161One commentator advocates exactly for this broad interpretation of Transocean—that the location of the sale alone determines whether there is U.S. infringement. See Cromar, supra note 4 (manuscript at 30). Cromar argues that, “[u]nder this rule, a potential infringer would be on notice that, no matter its nationality, or location, if it makes an offer to sell a U.S.-patented device, and the location of the contemplated sale is in the United States, it is potentially infringing the U.S. patent.” Id. While Cromar is correct that such a rule is certain, at least for courts, he is incorrect in suggesting that there will be notice to potential infringers. Again, he assumes that the offeror is actually aware of the patent, which may not be the case and is not necessary for liability to attach in a strict liability regime. Even if the offeror subsequently becomes aware of the U.S. patent and changes the product, he seemingly is liable under the reasoning of Transocean. See 617 F.3d 1296, 1310 n.4 (Fed. Cir. 2010).Moreover, Cromar ignores the considerable conflicts problem: Why should the owner of a patent in one country be liable to another in a different country when it is negotiating on its own patent in its own country? Cromar also suggests that his approach is consistent with the presumption against applying U.S. law extraterritorially. See Cromar, supra note 4 (manuscript at 32). It is not clear how that is the case. He is correct that the presumption is consistent with the rule that sales outside of the United States are not infringing. It is incorrect, however, to suggest that his location-only rule is consonant with the presumption. Under his rule, liability will be triggered for activities completely outside the United States even if nothing ever occurs within the United States (i.e., the actual sale is never completed). That is a direct extraterritorial application of U.S. law, even more than was present in Microsoft Corp. v. AT&T Corp., 550 U.S. 437, 454–55 (2007), in which the Supreme Court used the presumption to narrowly interpret the infringement provisions of 35 U.S.C. § 271(f) that relate to the exportation of components that could be assembled abroad into infringing devices. The same can be said for finding liability for sales in the United States short of actual delivery when the agreement reached is outside of the United States.

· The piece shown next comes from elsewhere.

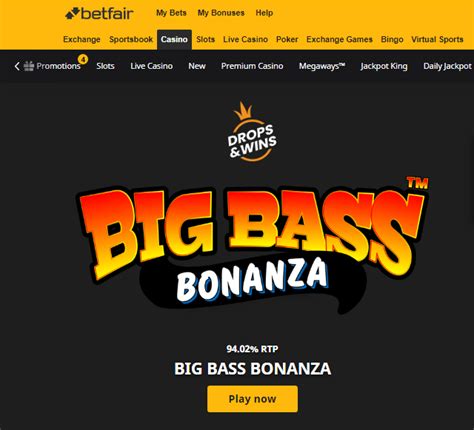This screenshot has height=430, width=474.
Task: Switch to the Sportsbook tab
Action: click(131, 39)
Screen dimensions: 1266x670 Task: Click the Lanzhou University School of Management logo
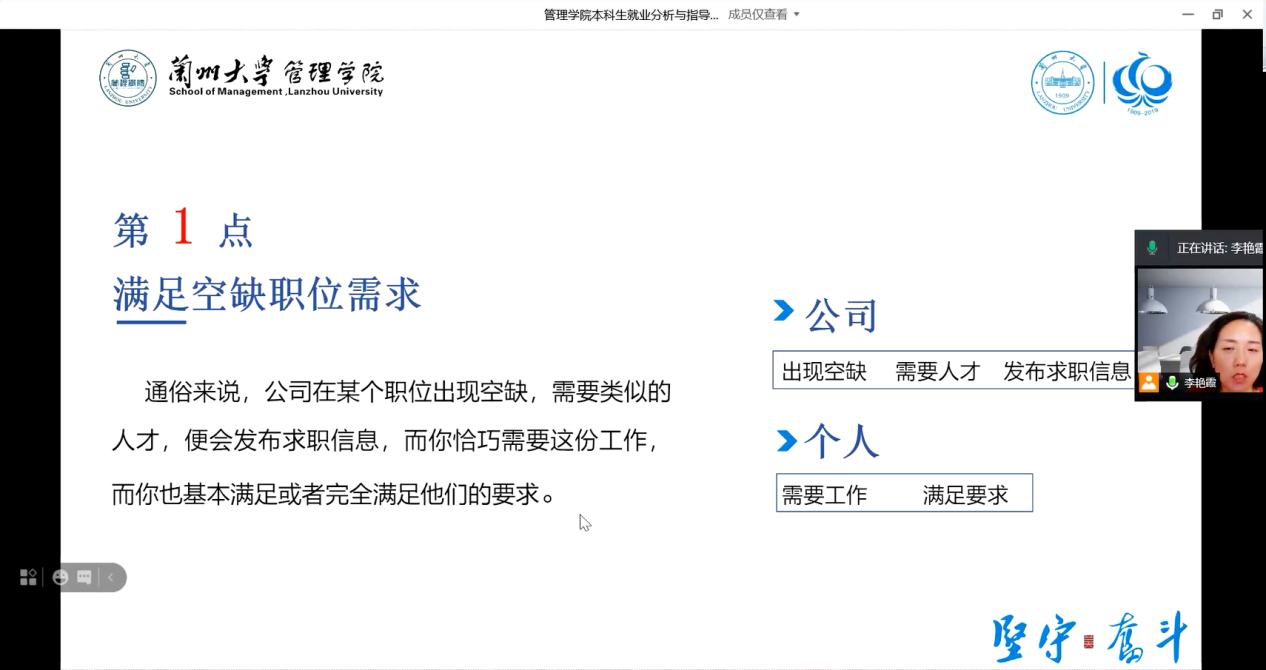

162 See, e.g., NTP, Inc. v. Research in Motion, Ltd. (NTP II), 418 F.3d 1282 (Fed. Cir. 2005); Holbrook, supra note 69, at 2160–62.

163 See Holbrook, supra note 4, at 748–59 (offering two approaches by which U.S. courts could consider the law of the country in which a sale is completed).

164 See Holbrook, supra note 69, at 2163–85 (advocating a general theory of extraterritorial infringement).